The recommended traditional sitting posture for meditation, particularly within Tibetan Buddhism is called the Seven-Point Posture of Vairocana [va ro’ chana’] is .  For practitioners of Tantra, this is indispensable and the description below is the ideal or optimal posture. Outside of tantric practice, it can be adjusted to suit each person’s physical capabilities.  Fostering a stable, clear, and intense mind to enhance one’s meditation practice is the main goal of this posture.

  1. Sit in the lotus position. The full lotus position involves crossing the legs while sitting on the ground with the top of each foot resting on the opposite thigh. If that is not achievable, the next best is the half lotus, or only one foot resting on the opposite thigh. The conventional cross-legged position is also acceptable. Also, sitting on a raised cushion may ease lower body strain. You may even sit in a chair while practicing the other points of the posture. Pain and discomfort can overpower the mind and distract from the purpose of meditation, so get comfy!

  2. Hands together under the navel. Place the right hand on top of the left with the palms turned upward and the thumbs lightly touching each other. Place them about four finger-widths under the navel.

  3. Straight back. Keeping the spine naturally erect is perhaps the most important of the postural points. Naturally erect means maintaining a poised, alert posture, neither rigid, nor slumped. This posture enhances overall alertness during meditation practice and enables energy to move more freely through the body’s subtle energy channels.

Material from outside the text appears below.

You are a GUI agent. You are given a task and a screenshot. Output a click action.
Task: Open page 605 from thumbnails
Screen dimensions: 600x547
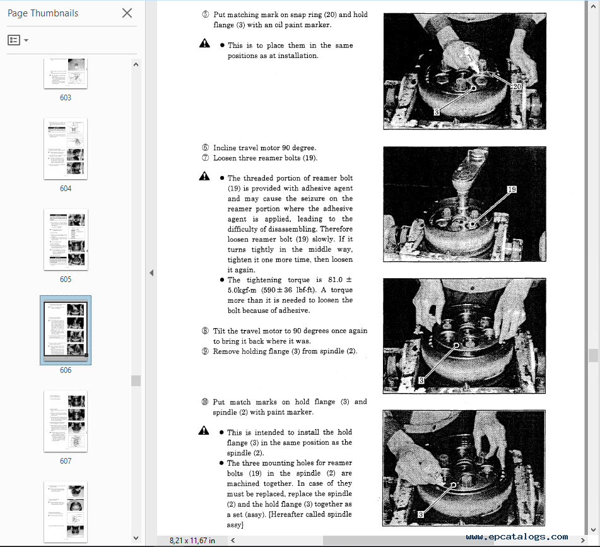pos(66,240)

  4. Shoulders spread like the wings of a vulture. The shoulders should be spread slightly back (like the wings of a vulture), not slumping forward. Again, this helps to foster an alert, attentive mind, rather than one that is distracted or dull.

  5. Chin slightly lowered. This point is an extension of the principle of keeping the spine erect. Note that the chin should be tucked slightly down toward the neck, rather than jutting forward.

  6. Mouth relaxed (tongue on the palate. As our mind and body both relax in meditation practice, increased saliva can be generated, causing us to swallow more frequently, which is another distraction to meditation. Touching the tip of the tongue to the palate just behind the front teeth reduces the saliva flow and the distraction that goes with it.

  7. Eyes (not closed/not open). Meditating with the eyes open is preferred, as trying to meditate with closed eyes can promote drowsiness or a wandering mind. One’s gaze should be directed slightly downward, following the bridge of the nose, and without any fixated object of focus. Eye movements left or right should be avoided; however, the gaze may be raised or lowered, depending on one’s mental activity level. If the mind is overly active, adjust the gaze more downward; if the mind is dull or sleepy, raising the gaze tends to counteract that condition.

Master Kamalashila states in his Stages of Meditation (Bhavanakrama), a text written for the Tibetans instructing the Indian tradition of gradual meditation, is worth memorizing:

“Then, they should seat themselves on a comfortable seat, either in the full lotus posture of Vairochana or the half-lotus posture. Their eyes should not be open too wide, nor too tightly closed, but focused on the tip of the nose. Their body should not be bent forward or backward, but kept straight, and their attention turned inwards. Their shoulders should rest evenly, and the head should not be tilted back or forward or to either side. The nose should be in line with the navel. The teeth and lips should rest in their natural state, and the tongue should touch the upper palate. Inhalation and exhalation should be just barely discernable, gentle, soft and natural, without undue noise, effort or agitation.”